In the quest to curb carbon emissions, scientists are turning to machine learning to optimize a critical process: geological sequestration of CO2. A recent study published in the journal *Nature Scientific Reports* by Kashif Liaqat and colleagues from the Department of Mechanical Engineering at Rice University presents a promising breakthrough in this area. The research focuses on predicting the interfacial tension (IFT) between CO2 and brine (salt water), a key factor in determining the storage capacity of CO2 in saline aquifers.
Geological sequestration is considered one of the most viable options for reducing CO2 emissions, but it faces challenges. Measuring IFT experimentally is time-consuming, labor-intensive, and expensive. Moreover, existing empirical correlations often fall short in accuracy. This is where machine learning (ML) comes into play. “We wanted to explore whether ML models could offer a more efficient and cost-effective alternative to traditional methods,” says Liaqat.

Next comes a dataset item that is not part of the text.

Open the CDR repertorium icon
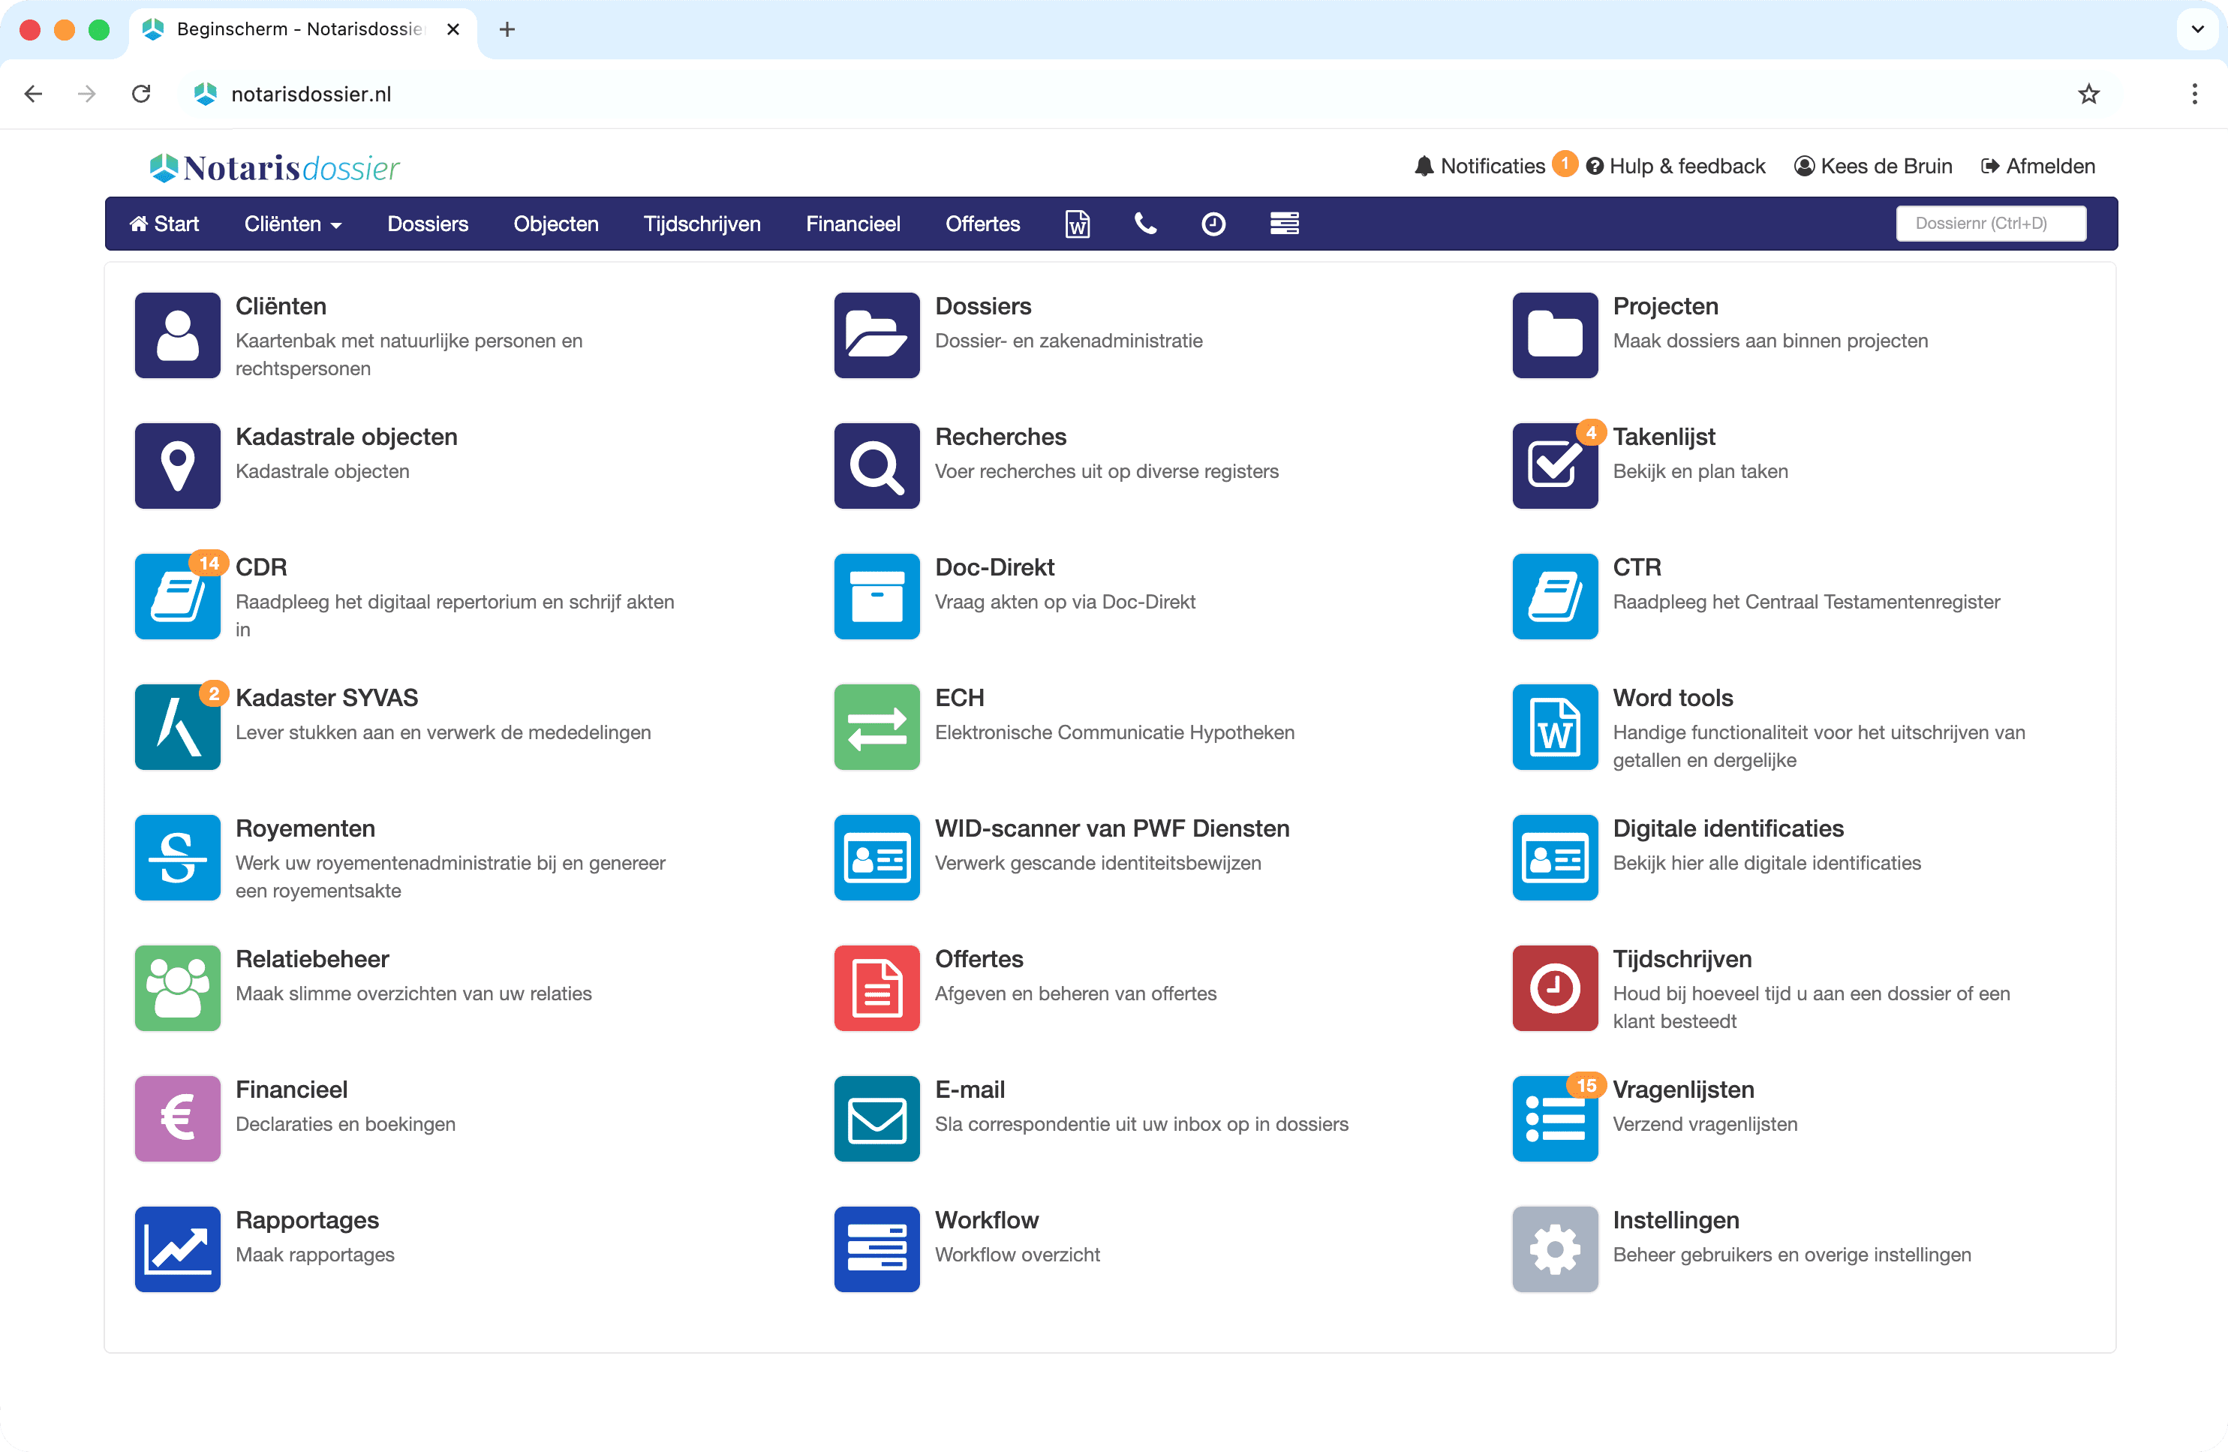The width and height of the screenshot is (2228, 1452). click(177, 596)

The study compares the performance of various ML models, including linear regression, support vector machines (SVM), decision tree regressors, random forest regressors, and multilayer perceptrons (MLP). The models were trained on a dataset covering a wide range of temperature, pressure, and salinity conditions. After optimizing each model through hyperparameter tuning, the researchers evaluated their performance using metrics like mean absolute error (MAE) and mean absolute percentage error (MAPE).
The results were impressive. The SVM and MLP models emerged as the top performers, with MAPE values of 0.97% and 0.99%, and MAE values of 0.39 mN/m and 0.40 mN/m, respectively. In contrast, the linear regression model had the worst performance, with a MAPE of 4.25% and an MAE of 1.7 mN/m. “The accuracy of these models is a significant improvement over previous studies,” Liaqat notes.
The research also revealed that pressure is the most influential parameter affecting IFT. This insight could guide future experiments and models, potentially leading to more accurate predictions and better designs for CO2 sequestration.
The implications for the energy sector are substantial. Accurate IFT predictions can enhance the efficiency and cost-effectiveness of CO2 storage, making geological sequestration a more attractive option for reducing carbon emissions. “Our findings demonstrate that even basic ML models, when properly tuned, can provide accurate predictions,” Liaqat explains. “This could revolutionize the way we approach CO2 sequestration, offering a faster, cheaper, and more reliable method.”
As the world grapples with the challenges of climate change, innovations like this one offer a glimmer of hope. By harnessing the power of machine learning, scientists are paving the way for more effective carbon capture and storage strategies, ultimately contributing to the global effort to achieve carbon neutrality. The study, published in *Nature Scientific Reports*, underscores the potential of ML in transforming the energy sector and accelerating the transition to a low-carbon future.